And here’s the last review of the year. Not a radio this time, but something we can use in the shack or around the house at all times: an analog multimeter. While digital multimeters took over the market a long time ago, many still love the analog version.
This simple multimeter is available on eBay, AliExpress and even Amazon.com. I also spotted ’47C’ and ’47F’ versions, which appear to be completely identical. The scale of this meter mentions 47W, so who knows how much of the alphabet they used up already…
As you can see all the basic needs are met, up to the testing of transistors. With the batteries installed the meter weighs 550 grams, so it’s not particularly light-weight. I like that. The selector works smooth and accurate. The mirrored scale is poor – the surface looks more like brushed aluminum and doesn’t reflect very well.
The meter uses one C and one 9-volt battery. The battery compartment is easy to open, without the need for a screwdriver. The same applies to the fuse box at the right side of the meter, which also contains a spare fuse.

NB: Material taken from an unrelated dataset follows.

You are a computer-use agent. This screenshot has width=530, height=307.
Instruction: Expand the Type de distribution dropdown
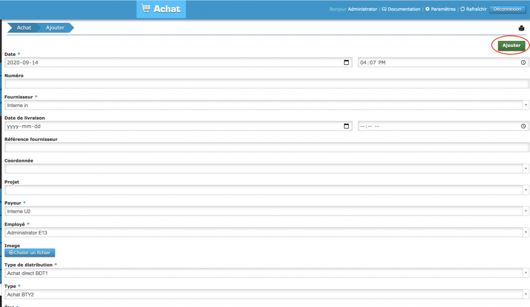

Inside things are looking good. Nice quality soldering and components. A bit of flux spattered around during the assembly process, but none of it will prevent the meter from working properly. One red wire (top left in the picture) is clearly on the short side.
I compared the results of this meter with the best digital ones I own and the results are excellent. You can’t expect an analog meter to be just as accurate, of course, as most digital meters display the results at a much higher resolution.
Then there is the impedance of the meter itself, which is only 20KΩ/Volt DC, while any digital meter (even the dirt cheap ones) will be at least 10MΩ/Volt DC. Don’t expect this meter to do very well when measuring directly in circuits.
I noticed a pleasant damping effect (the function of damping is to slow the movement of the coil and to reduce the possibility of damaging the pointer.)
This is a nice, big and accurate multimeter for less than $30, but there are some flaws. The mirrored scale is next to worthless, and the test leads are horrible. Mine were dangerous even, without applying much force I could pull the metal pins out of the plastic insulation. Buy a few CAT III test leads to replace them.
Then there’s the manual, which is written in Chinese. If you never used analog multimeters in your life before you might want to look elsewhere, but experienced hams won’t care.